*Prompt:* Only lines with the string "computer" should be returned from the data below.
════════
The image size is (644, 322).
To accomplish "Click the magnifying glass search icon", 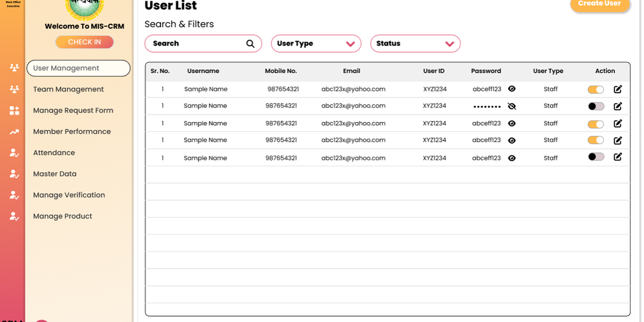I will pyautogui.click(x=250, y=43).
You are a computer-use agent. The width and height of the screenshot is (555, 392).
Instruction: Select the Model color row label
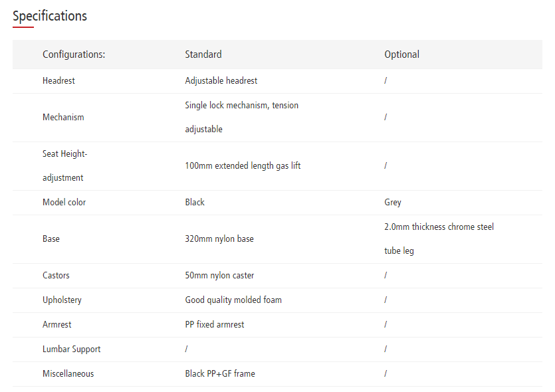click(x=64, y=202)
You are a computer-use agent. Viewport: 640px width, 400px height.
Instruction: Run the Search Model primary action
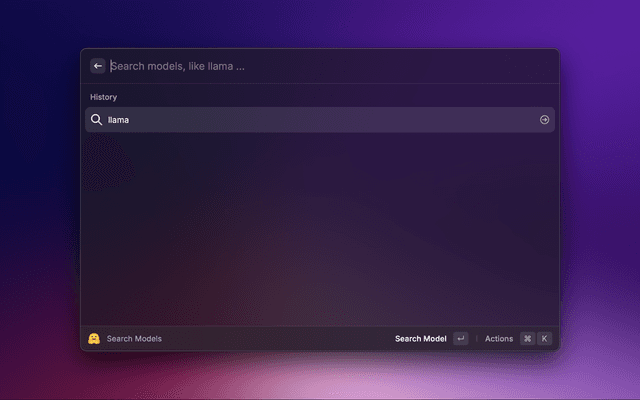point(420,339)
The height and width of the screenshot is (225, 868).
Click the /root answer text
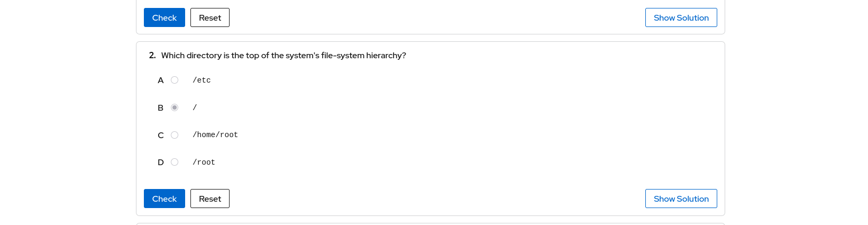pyautogui.click(x=204, y=163)
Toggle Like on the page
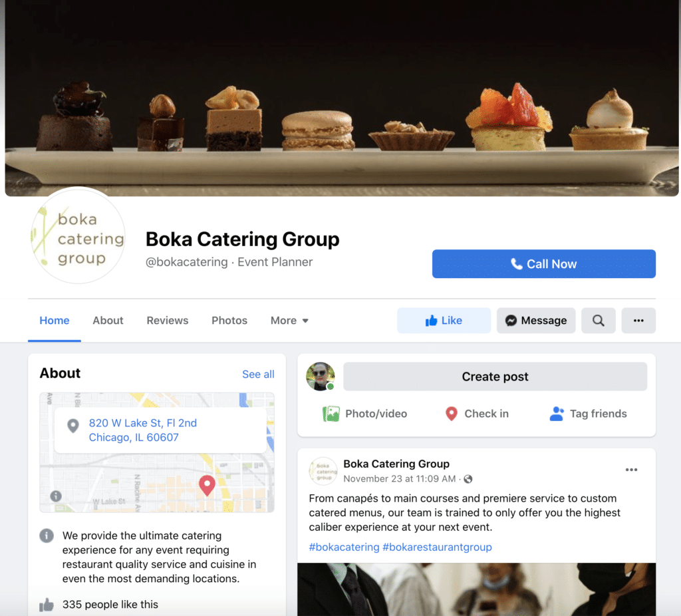The width and height of the screenshot is (681, 616). [x=444, y=321]
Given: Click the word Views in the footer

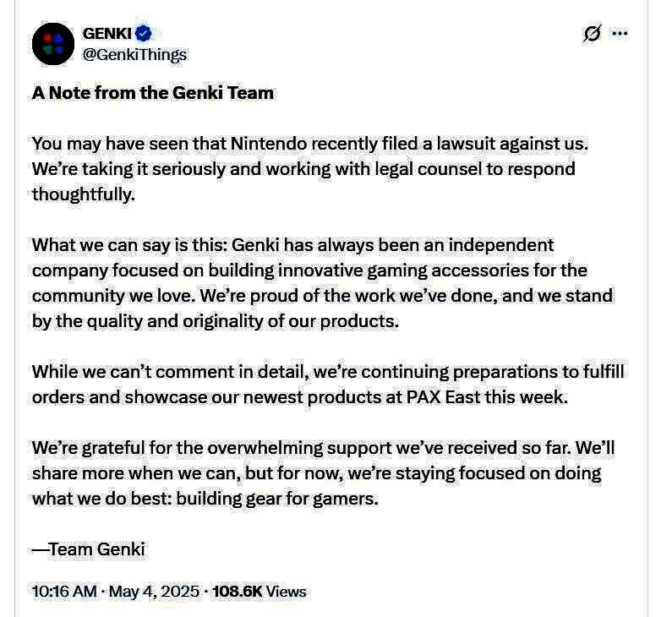Looking at the screenshot, I should point(287,592).
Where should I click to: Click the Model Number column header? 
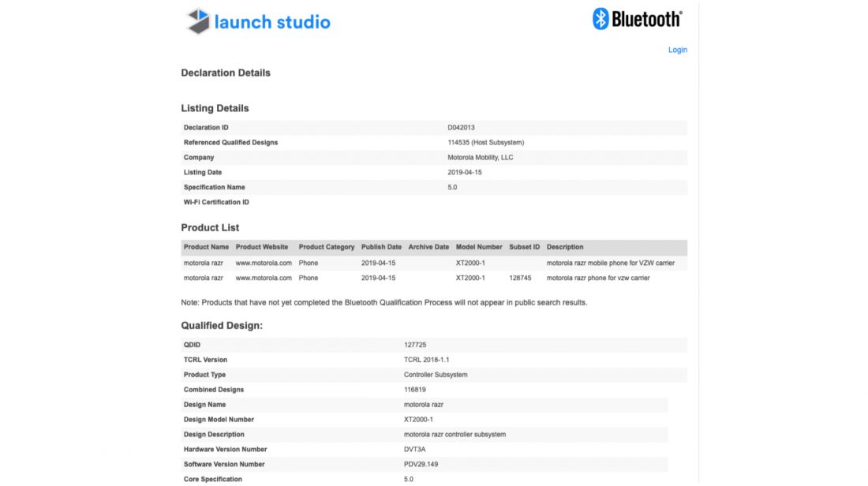click(479, 247)

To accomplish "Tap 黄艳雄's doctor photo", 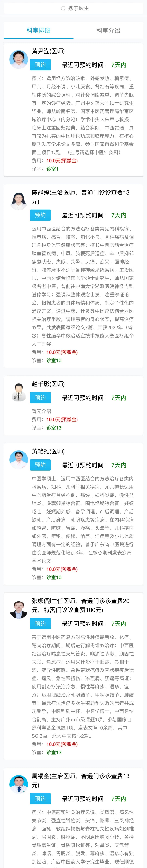I will click(x=19, y=460).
════════
*Response to the exercise:*
You are a computer-use agent. The width and height of the screenshot is (555, 392).
You are a computer-use agent. Viewport: 640px width, 400px height.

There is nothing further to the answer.